Essentially in anxiety amagdaly fires, you freak out and you stay freaked out. Depression is that Episode 4 of Season 1 or Episode 2-3 of Season 1 - you just start to give up. You are the yolked dog who just keeps taking the shock. And it starts to feel like you have no way to stop it and no way to get out of it, because you’ve stopped having any control over how to avoid the shock. You just ruminate on how much the shock sucks, because that’s the only tool your brain has left - just survive somehow. Until its too much and you can’t take shocks anymore and death starts to look like the only way you can make it stop.
We want to learn WHY we do what we do as humans, and we’ve looked to the brain for explanations…
**BREAK**
PART 4: TAKEAWAYS (10-15 minutes)
Takeaways - talking about suicide does not make someone more likely to commit it. Talking about it is super important.
De Raedt and Koster argue that actions to learn more about might be mindfulness-based cognitive therapy, due to its potential to control thoughts, have an impact on our DLPFC, and help to stop rumination. There is some research on repetitive transcranial magnetic stimulation. Not a surprise to anyone except insurance companies but there is an argument for both medication and therapy - largely due to reducing remission, but arguing that there needs to be more work on attention control.
Panksepp argues a lot for an increase in play, specifically in adults with depression because it utilizes a positive affect system in the brain. We, in our current culture, often don’t hold up that absolute power of ply and even in mental health it's not looked at past a certain point (play therapy is valued in children because it's their first language, and providing care without that language to someone so young is very hard) but Panksepp is arguing for the expansion of this work to help recontextualize these ‘scars’ from depression.
Bar argues to remember that likely what leads to depression is evolutionary based (remember brains want to you be safe, not happy) so this is part of learning how to do what I used to call getting you off autopilot.

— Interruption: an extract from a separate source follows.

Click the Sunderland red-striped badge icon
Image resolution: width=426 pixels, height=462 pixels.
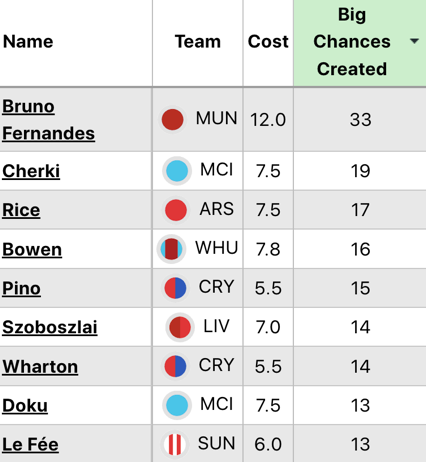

Bar is discussing this within changing your associations and is also arguing around noticing when you are ruminating and learning how to not ruminate. Sometimes just by distraction, but warns that we need to change the association or the distraction doesn’t work long term. Bar also hints at the trauma and depression potentially being linked
On a quick thought - studies are suggesting that honestly just reading very quickly. Doesn’t matter the content, the act can make you feel more positive “Reading causes the activation of concepts, and, presumably, faster reading activates more concepts” this could assist in broad association activation - hard to ruminate when there is so much in your head, and it’s mentally demanding meaning it makes for a good distraction.
Since I went after insurance, I’m also going to go after therapy. Bar cites that CBT has been noted for a long time as a treatment for depression. Specifically, the work is helping patients identify thoughts that are connected to negative feelings and learn how to distance those thoughts, and learn when their brain works against them. Bar argues although this has some success, more so when coupled with medication, it's important to remember the high level of functioning and ability to do introspection and whether this is going to work on a large number of patients.